### Passage provided
How lavish was that £6,000 cheque from the Duke of Holdernesse?

How pricy was that 8d glass of sherry? (Here we get into the messy calculations: twelve pence to a shilling, 20 shillings to a pound, so a pound would buy a round of sherry for 30 people at an expensive hotel.)

How "nicely" could Mary Sutherland get along on the annual income of £100 from her trust fund?


The obvious way to address this kind of question is a comparison of canonical sums with today's prices, such as the $18 rock bottom price for a glass of port (sherry doesn't seem to be available) at the Palm Court at New York's Plaza Hotel. 

Unfortunately, no single multiplier seems to work, especially for the luckless researcher who tries to take into account incomes (Mycroft Holmes's "four hundred and fifty pounds a year") as well as prices. It does appear that salaries were low in the Victorian era— but one must remember that hardly anybody paid income tax, and that there were no iPhones, cable packages, sushi or gym memberships to gobble up a modest middle-class income.

Three or four decades ago, I used that sort of hand-waving calculation to proclaim that £1 in Sherlock Holmes's era had the purchasing power of $100 in modern times. That made the Baker Street Irregulars' daily shilling the equivalent of a $5 bill. 

Later, as prices kept rising, I amended my rule of thumb to say that the pound was worth $120 ("Canonical Currency in Present-Day Terms"), at the unfortunate cost of complicated mental arithmetic when the subject was, say, Watson's wound pension of eleven shillings and sixpence a day. That would work out to (brings calculator into play) $2,070 a month, not generous but unfortunately plausible.

Other enthusiasts have done the calculation in other ways, such as converting the 11/6 (or the Duke's £6,000, as the case may be) to US dollars at the traditional rate of $5 to £1, and inflating the result by the 125-year inflation factor of about 3,000 per cent. 

Alternatively, one could calculate inflation first and transatlantic currency exchange afterwards (the pound is worth about $1.40 US these days). The calculation is a simple one, as Sherlock Holmes mendaciously said in "Silver Blaze."

### What you are asked to do
Copy out the passage on converting Sherlock Holmes–era sums into present-day money, word for word and in full.

### Supplied information
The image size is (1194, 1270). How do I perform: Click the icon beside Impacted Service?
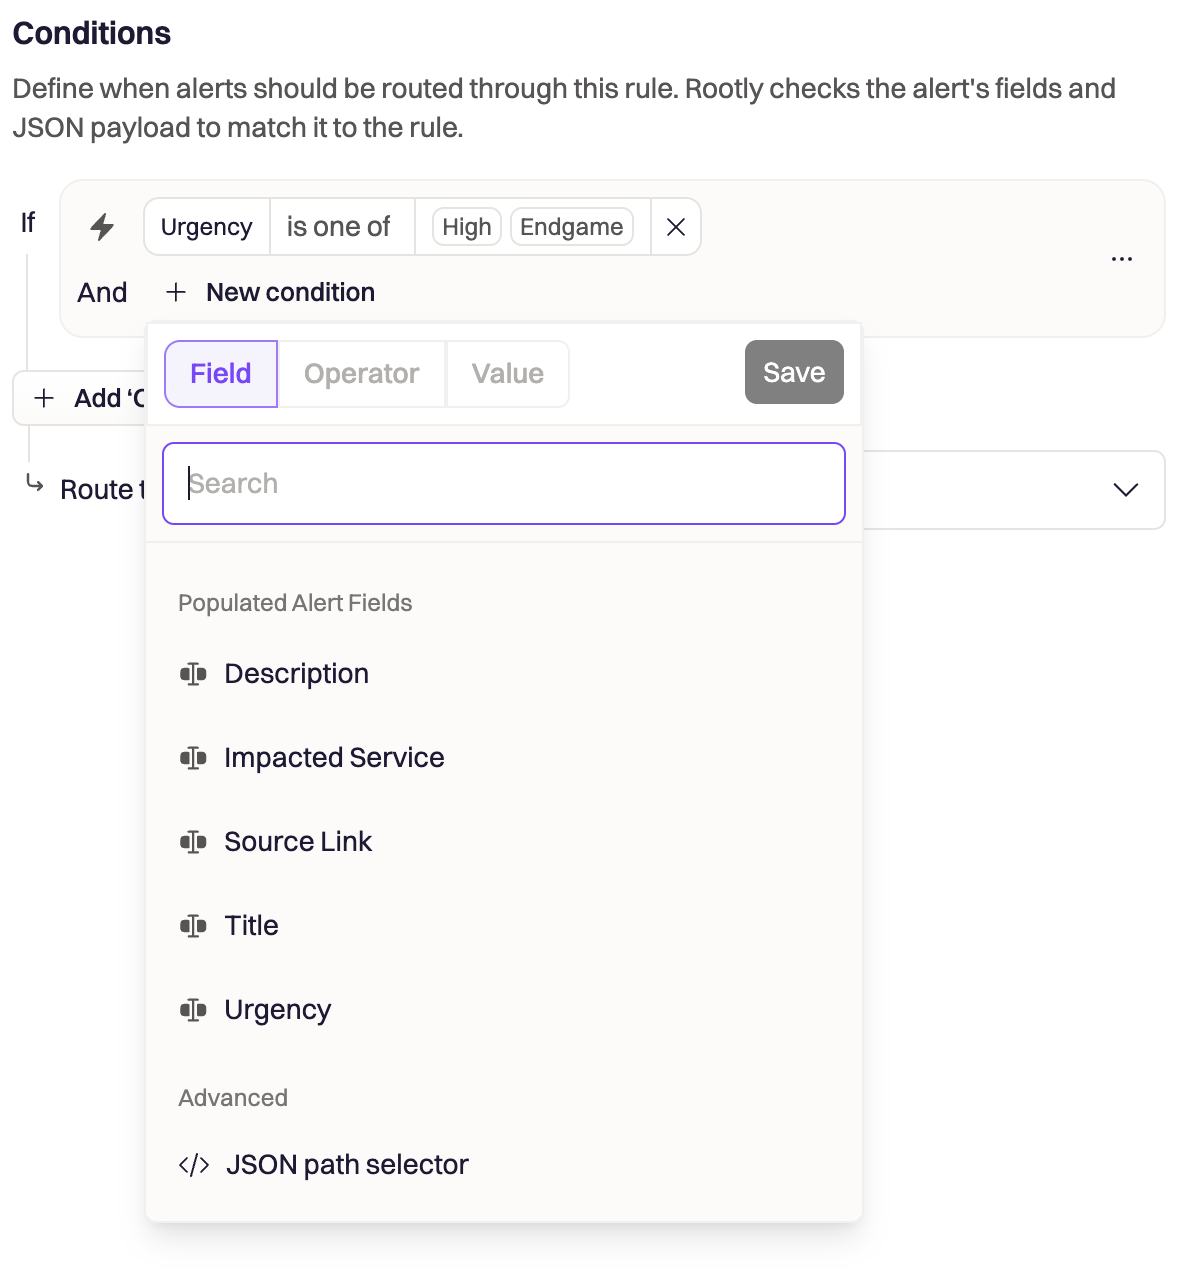tap(193, 758)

### Answer for the task
How lavish was that £6,000 cheque from the Duke of Holdernesse?

How pricy was that 8d glass of sherry? (Here we get into the messy calculations: twelve pence to a shilling, 20 shillings to a pound, so a pound would buy a round of sherry for 30 people at an expensive hotel.)

How "nicely" could Mary Sutherland get along on the annual income of £100 from her trust fund?


The obvious way to address this kind of question is a comparison of canonical sums with today's prices, such as the $18 rock bottom price for a glass of port (sherry doesn't seem to be available) at the Palm Court at New York's Plaza Hotel. 

Unfortunately, no single multiplier seems to work, especially for the luckless researcher who tries to take into account incomes (Mycroft Holmes's "four hundred and fifty pounds a year") as well as prices. It does appear that salaries were low in the Victorian era— but one must remember that hardly anybody paid income tax, and that there were no iPhones, cable packages, sushi or gym memberships to gobble up a modest middle-class income.

Three or four decades ago, I used that sort of hand-waving calculation to proclaim that £1 in Sherlock Holmes's era had the purchasing power of $100 in modern times. That made the Baker Street Irregulars' daily shilling the equivalent of a $5 bill. 

Later, as prices kept rising, I amended my rule of thumb to say that the pound was worth $120 ("Canonical Currency in Present-Day Terms"), at the unfortunate cost of complicated mental arithmetic when the subject was, say, Watson's wound pension of eleven shillings and sixpence a day. That would work out to (brings calculator into play) $2,070 a month, not generous but unfortunately plausible.

Other enthusiasts have done the calculation in other ways, such as converting the 11/6 (or the Duke's £6,000, as the case may be) to US dollars at the traditional rate of $5 to £1, and inflating the result by the 125-year inflation factor of about 3,000 per cent. 

Alternatively, one could calculate inflation first and transatlantic currency exchange afterwards (the pound is worth about $1.40 US these days). The calculation is a simple one, as Sherlock Holmes mendaciously said in "Silver Blaze."